Painting by D. L. Taylor
It was innocent enough when it started. One morning in July of 2024, I took my coffee to the garden porch, opened my laptop, named a Word doc with the date and day of the week, and wrote whatever came to mind. I did it again the next day and the next. Chuck and I had been working hard to launch our book, and I needed the sweet revival of writing for the joy of it: no agenda, no deadline, no stress.
I returned as often as I could and felt my resolve strengthen. I wanted to grow as a writer. My habit solidified. I finally understood the agency of my age and began to say, “no thank you” to offers and requests that would take me off course, and “yes” to keeping the morning date with myself. Age is a teacher of many things; limitations are one of them.
When I sat down to write, I didn’t have one big idea to explore; I had small ideas, life details. I’m a diarist, so those aren’t hard to find. If you don’t know what to write about, start with yesterday, or the week before, or right now.
If I wanted to describe what the bees were up to in my garden, I did. I wrote with an openness to what was on my mind, in my view, or in my current experience. It was and is in-the-moment writing, practice in the most literal sense—what Anthony Doerr called staying in writing shape.
Showing up regularly was like turning on the tap.
As weeks and months went by, my commitment to the study and practice of writing increased. I subscribed to Masterclass, listened to podcast interviews with writers, attended every author event in my city that I could manage, and joined two writers’ groups. My writer friends are the beautiful literary community I never knew I needed.

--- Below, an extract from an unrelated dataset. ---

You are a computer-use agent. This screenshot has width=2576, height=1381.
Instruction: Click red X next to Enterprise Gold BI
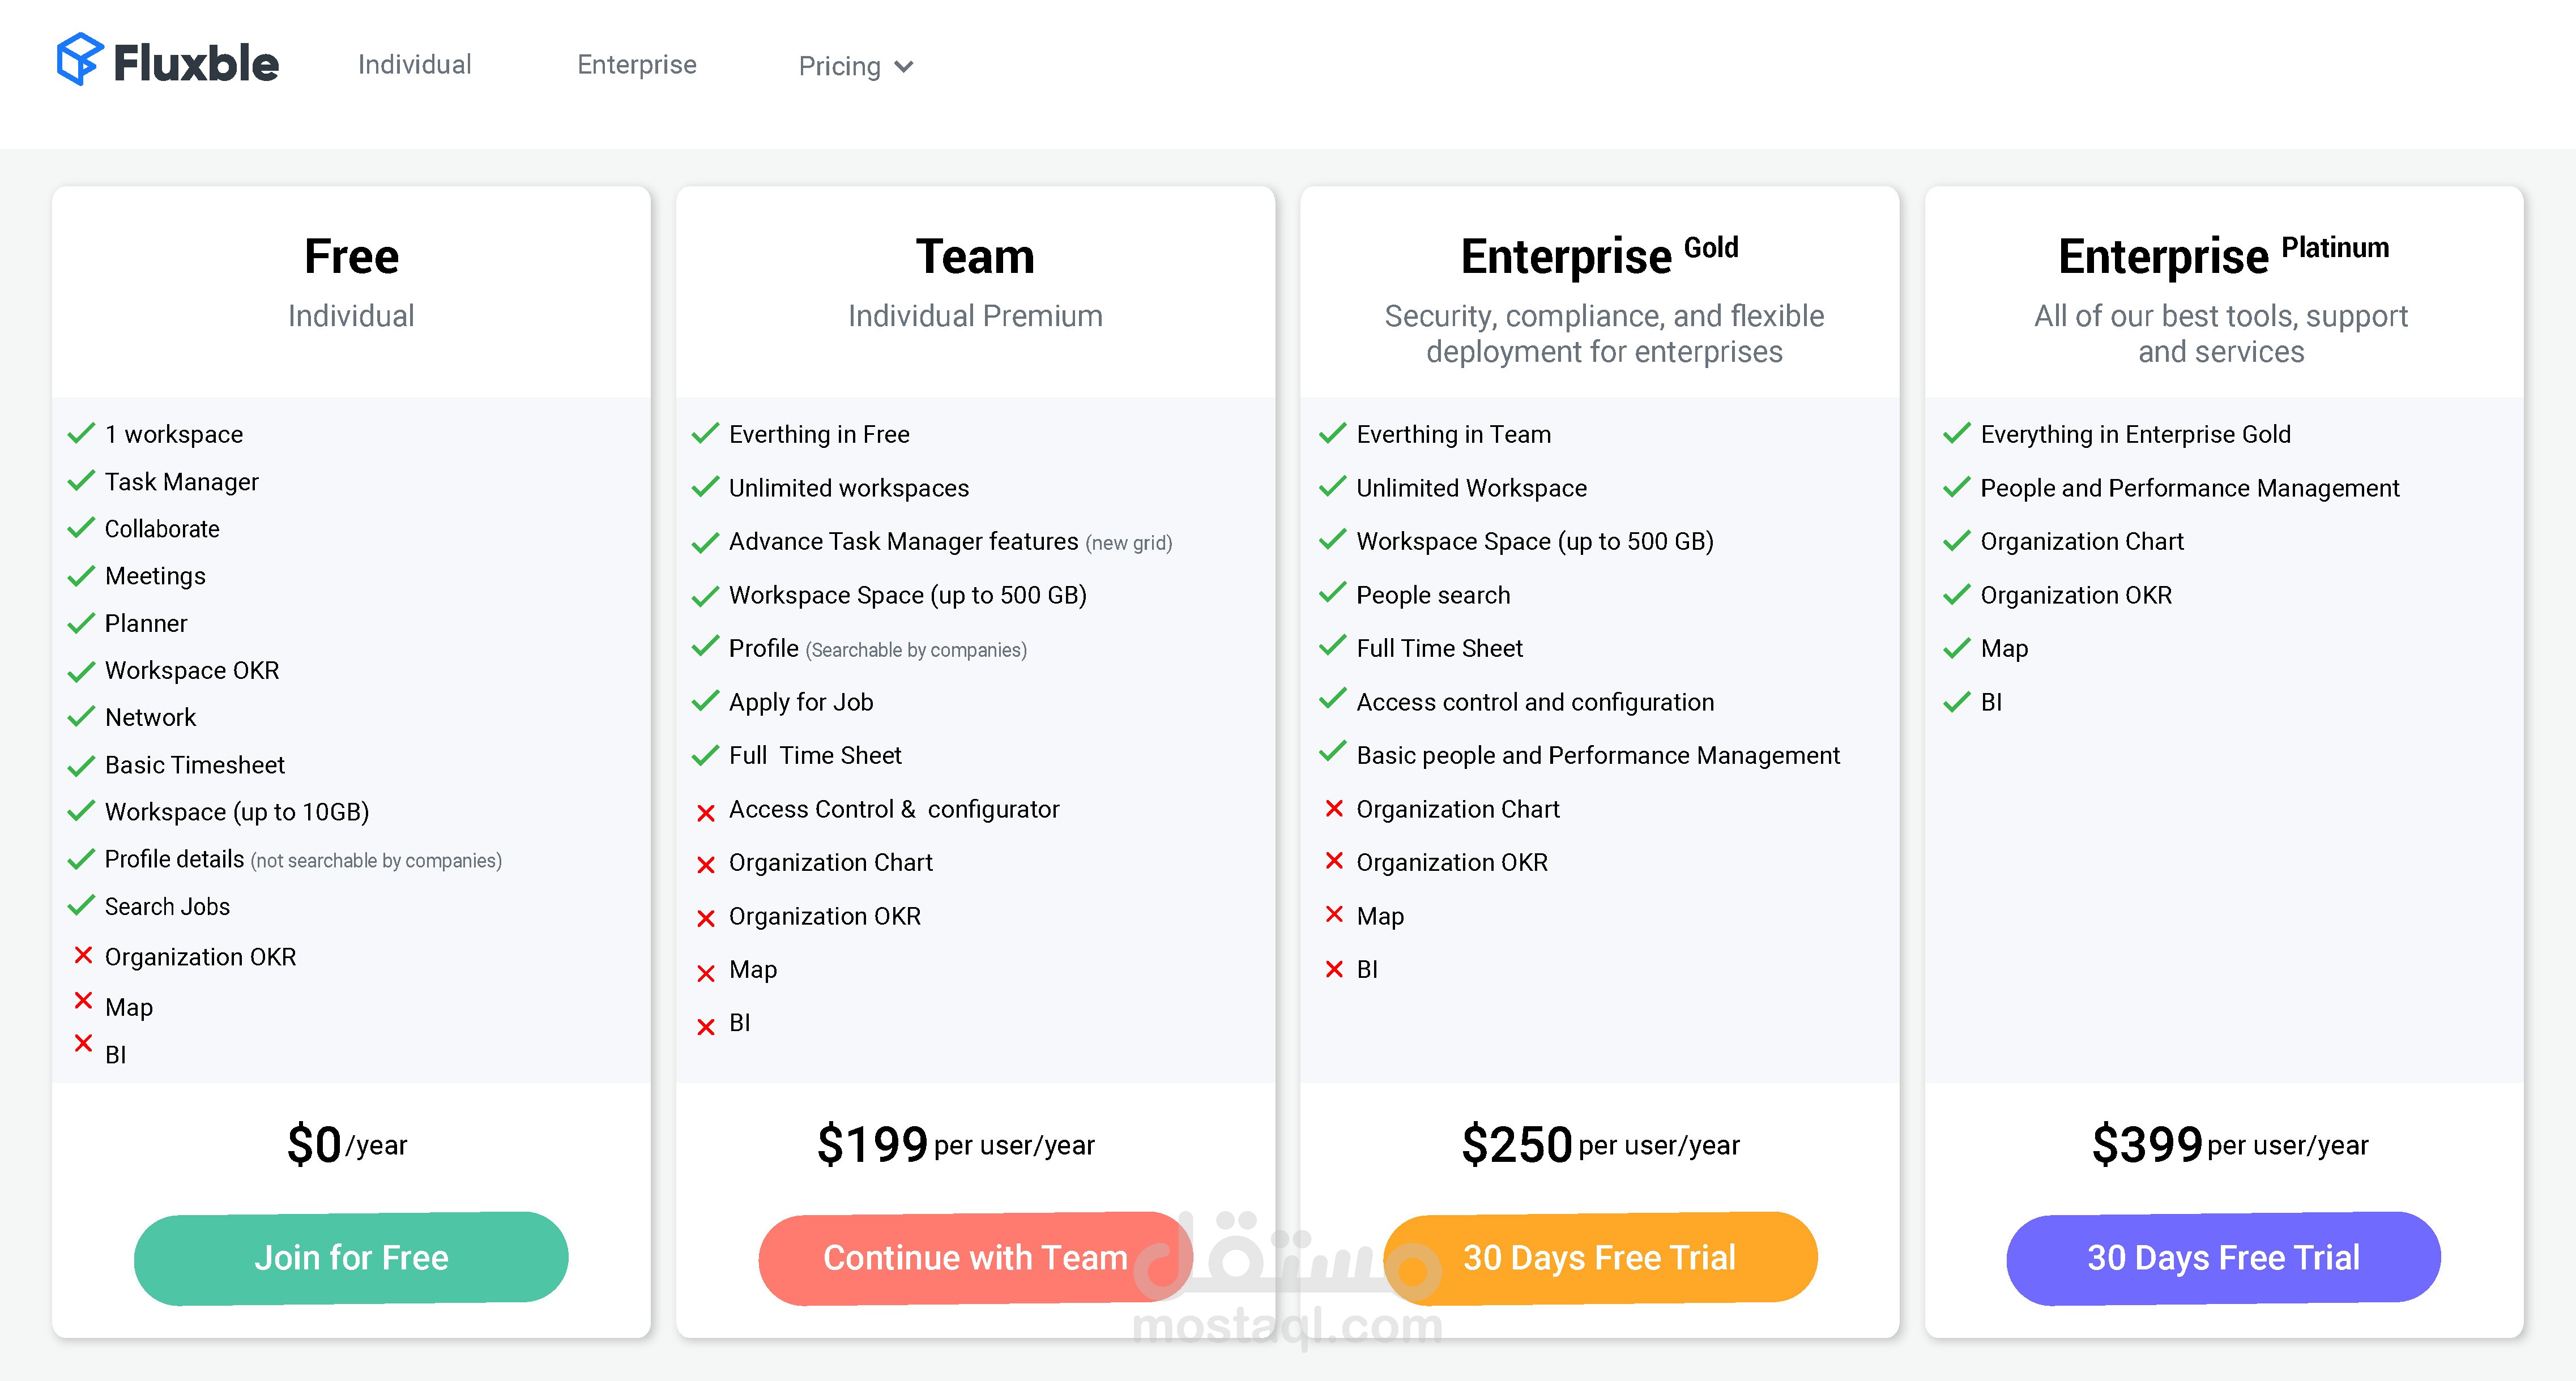coord(1334,969)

In all these ways, I am a sponge. My appetite for listening, learning, and writing is insatiable. The more I give myself to it, the more I want. The freedom and flow are good. Necessary. Timely.
A funny thing happens when you show up to your writing week after week, and month after month. Pages multiply. Themes develop, and even chapter titles name themselves.
One of my writing groups helped me see this. I volunteered to read one night since I hadn’t offered yet. I’d been holding out until I had something more substantial than a bunch of disconnected pages. But these folks share writing in process, so I chose a few rough bits and read them out loud. My friends gave me an unexpected gift. The hot-tea-and-honey of encouragement. They pulled sentences, phrases, and topics from what I read and offered them back to me.
The next morning, when I sat down to write, chapter titles and themes came floating down like puzzle pieces. I made a new file.
What I had perceived as habit-making and daily practice has become something more, even as it remains the non-stressful approach I need at this time in my life. Rather than straining toward one topic and waiting for it to drop, the contents are coming in the process of writing from one day to another.
The practice of writing meets the mystery of writing every time.
Last fall, I was visiting with an out-of-town family member. She asked what I’d been up to and I told her about the whole thing—the daily writing, the community, the learning, the focus and joy of the work. She smiled and said, I hope I have time for that someday. I hope she does, too. But you do have to choose it if it chooses you.
P.S. To be a writer is to be a reader. Like so many others, my favorite novel of 2025 was The Correspondent by Virginia Evans. If you haven’t read it, go quickly to your local bookstore or library!



I amen-ed all the way through this post. My spouse is in a season of unemployment that feels permanent, but writing and homemaking have long chosen me, and I have always found comfort in your books. Your words here affirm my courage. Provision need not be inside my control, just the patience to receive it.
Thank you Andi, I am so ready to be retired and have my time for myself. Love your writing!